Section I: Pertinent sections of HIPAA proposed security regulations relating to Physical Security Requirements
Section II: Requirement
Section III: Approaches/Solutions
Section IV: Policy & Procedure
Section V: Web Sites Of Interest


Section I: HIPAA Proposed Security Regulations relating to physical security requirements

HIPAA Draft Regulation References:

Please refer to the following sections of the proposed HIPAA Security Regulations for information regarding §142.308(b) (Physical Safeguards to Guard Data Integrity, Confidentiality, and Availability.)

Section II: Requirement

The covered entity must develop methods to assure the physical protection of computer systems, stored data/media, and related buildings and equipment from fire and other natural and environmental hazards, as well as from intrusion.

1.  The facility must have assigned security responsibility to manage and supervise the execution and use of security measures to protect data and to manage and supervise the conduct of personnel in relation to the protection of data.

2.  The facility must provide a documented plan to control media entering and exiting the facility that must include access control, accountability, data backup, and data storage and disposal.

3.  The facility must provide and document physical access controls to limit physical access to the entity while allowing proper authorized access to information. This must allow for disaster recovery to restore any loss of data due to fire, vandalism, natural disaster, or system failure; a contingency plan to allow operation in the event of fire, vandalism, natural disaster, or system failure; security procedures controlling and documenting the receipt and removal of hardware and software into the facility; a facility security plan to prevent unauthorized physical access to the premises; procedures for verifying access authorizations and privileges before granting physical access; maintenance records; principles defining need-to-know procedures; procedures to sign in visitors and provide escort services, if appropriate, and a means of logging such activity; and testing and revision authorizations to restricted, authorized personnel.

4.  The facility must develop policies and guidelines governing workstation use outlining the proper functions to be performed, the manner in which they are performed, and the physical attributes of the area surrounding the workstation dependent on the sensitivity of the information accessed from that site.

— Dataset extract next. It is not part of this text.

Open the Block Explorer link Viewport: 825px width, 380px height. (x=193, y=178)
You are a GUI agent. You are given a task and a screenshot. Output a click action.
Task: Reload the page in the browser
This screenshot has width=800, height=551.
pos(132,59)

5.  The facility must assure the physical security of workstation locations to eliminate or minimize the possibility of unauthorized access to information.

The facility must provide information security awareness training to all employees, agents, and contractors. Customized training must be provided to focus on issues regarding the use of health information and responsibilities regarding confidentiality and security.



Section III: Approaches/Solutions

  • Designate an official responsible for monitoring and/or allowing physical access to areas in which protected health information (PHI) is utilized or maintained and develop specific clearance authorization protocols for each area where PHI is stored or maintained. This should outline criteria for selection of individuals who will be granted access on a need-to-know basis.
  • Develop procedures describing the means by which media is brought into the facility, removed from the facility, or destroyed once it is no longer required to be maintained. Logs should be maintained to facilitate tracking of these activities.
  • Develop a contingency plan to facilitate operation in the event of a disaster or system failure as well as to recover from a disaster.
  • Maintain a visitor log to identify individuals entering the facility to allow for investigative tracking should a suspected security breach occur due to an unauthorized intruder.
  • Situate workstations in a fashion that will maintain confidentiality and security of sensitive health information. Provide physical barriers and/or privacy screens as appropriate to prevent unauthorized access or casual viewing of PHI.
  • Where possible, place workstations in a room that can be locked to prevent unauthorized access to PHI located on that particular workstation. In instances where the area cannot be locked, surveillance should be present whether by security personnel, authorized workstation users/co-workers, or by monitoring devices.
  • Develop policies and procedures governing the physical security of portable computing devices, such as laptop computers or PDA's, to assure that PHI stored on these devices is not disclosed to unauthorized personnel by theft, loss, or casual viewing if the device is transported off the facility's premises. These policies should also include provisions for safety of these devices in the event of theft, loss, or damage, so that the data may be recovered and restored.
  • Develop policies and procedures for the proper disposal of paper documents, labeled containers (e.g. IV bags, specimen bottles) and removable storage media (tapes, floppy disks, CD's, zip disks) containing PHI.
  • Develop policy and procedure for controlling the issuing and return of keys/access cards.
  • Provide adequate environmental controls for locations containing computer/networking equipment.
  • To reduce risk associated with power problems, provide surge protectors, uninterruptible power supplies (UPS's) and/or emergency power for devices used to access PHI, as appropriate.
  • Develop customized training and awareness programs as described in the "Security and Awareness Training" policy.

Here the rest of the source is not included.